- Exercise A: From the passage on UK pension funds and European bank dollar funding, copy word for word the part that begins with the words containing "In 2022, the" and ends with "own pension system.".
- Exercise B: Continue the passage about UK pensions, European banks and a US bond market attack, starting after its final sentence.

- Text passage:
The UK's vulnerability got exposed during the 2022 Mini-Budget crisis. UK pension funds use strategies that are wildly sensitive to yield spikes. A lot of these involve US assets or derivatives tied to global rates. When US yields jump, UK Gilt yields follow.
The collateral backing UK pensions loses value. Margin calls hit. To meet them, pensions have to sell assets, usually Gilts, which drives yields higher, triggering more margin calls. Doom loop.
In 2022, the Bank of England had to step in to prevent pension fund insolvency. A US-triggered crash would be orders of magnitude larger. By attacking the US bond market, the UK would be setting off a bomb in its own pension system.
European banks have a similar problem: they're structurally short dollars. They hold massive dollar-denominated assets and fund them with short-term dollar borrowing. US Treasuries are what they use as collateral to get those dollars in the repo market.
If the EU forces banks to sell Treasuries, it strips away the collateral they need to operate.
The result: a massive dollar funding squeeze across Europe. Banks can't roll over their debts. They turn to the ECB for dollars. The ECB can't print dollars. The ECB has to ask the Fed for swap lines.
In the middle of a financial war, Trump says no.

- Source material:
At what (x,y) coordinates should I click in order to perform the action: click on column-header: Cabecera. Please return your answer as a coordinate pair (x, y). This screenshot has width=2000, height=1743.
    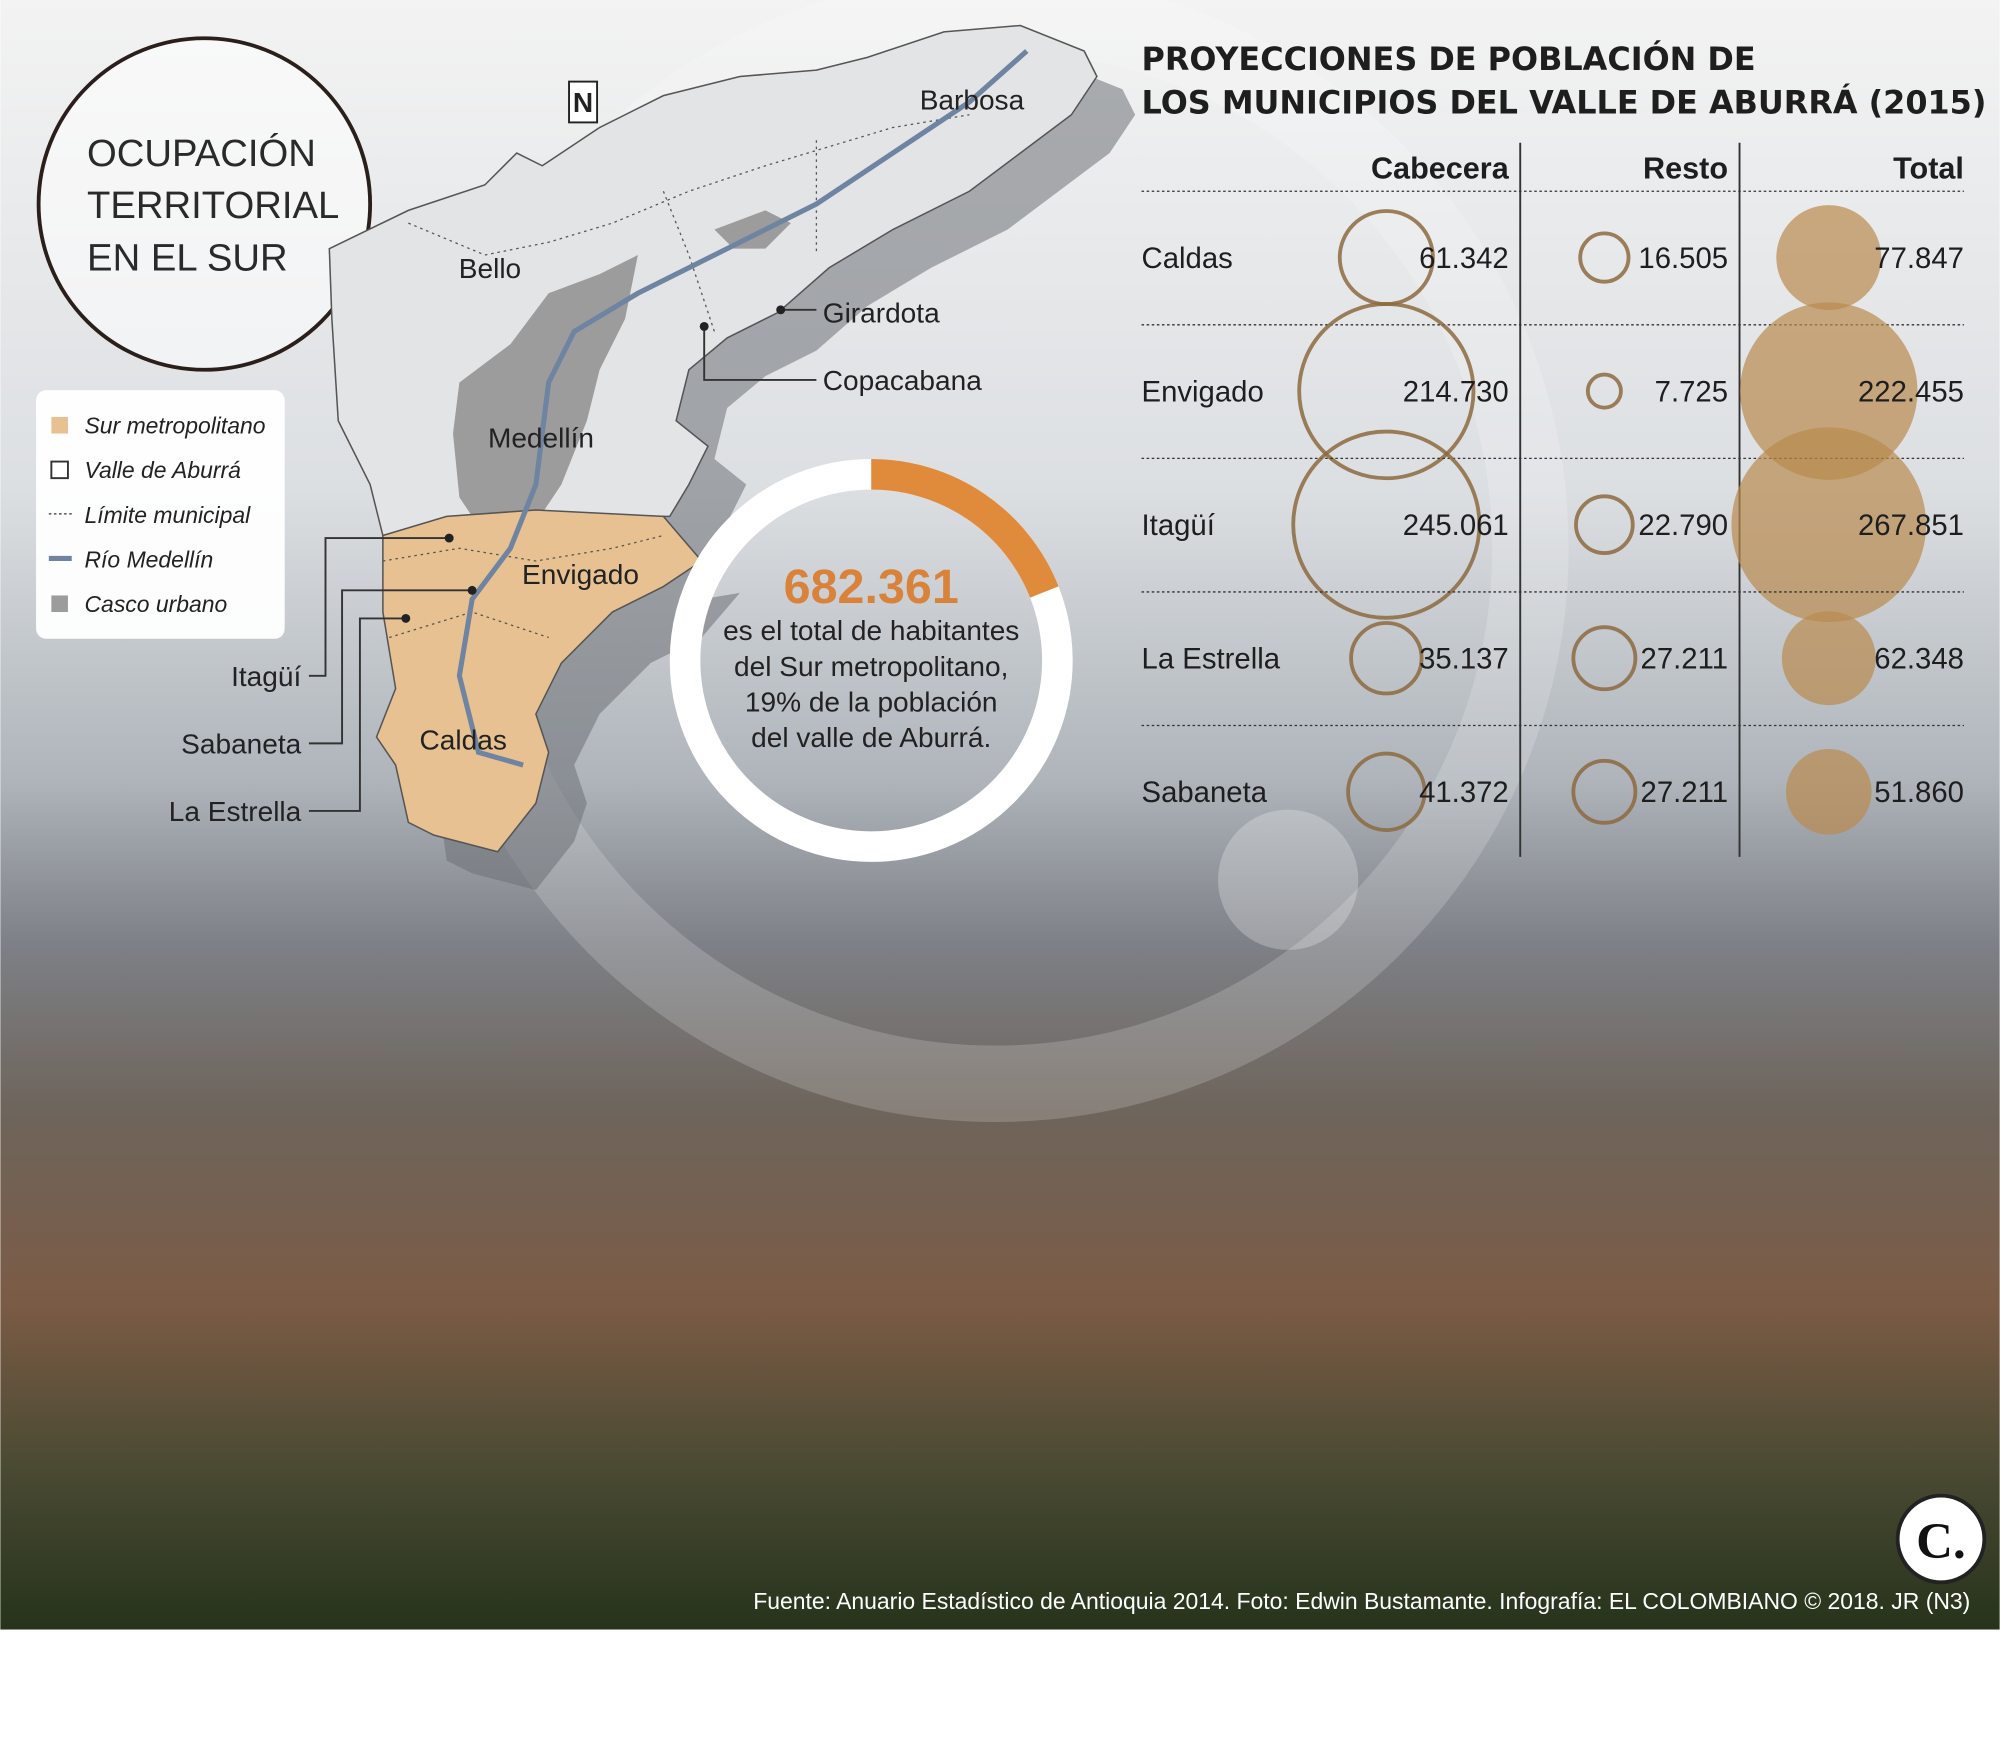
    Looking at the image, I should click on (1440, 169).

- Response area A:
In 2022, the Bank of England had to step in to prevent pension fund insolvency. A US-triggered crash would be orders of magnitude larger. By attacking the US bond market, the UK would be setting off a bomb in its own pension system.

- Response area B:
The EU and UK hold about $2.5 trillion in US assets. By selling aggressively, they drive down prices on the very thing they're trying to exit. That crystalizes hundreds of billions in losses for European taxpayers and pensioners.
Bond markets are too complex for me to really comprehend, but I don't think the Euro's are in much better fiscal shape than us, really, and likely wouldn't want to risk this set of possible ramifications. Plus, to the extent our 'allies' in the EU really just want to keep the war going, they need to keep buying US weapons/bombs/missiles for quite some time, which this clearly wouldn't facilitate either.
Rod Dreher had a great piece this weekend about "Euroclericalism and the Trump NSS." Their clericalists really do think they are always the smartest kids in class, imho, and they're often wrong.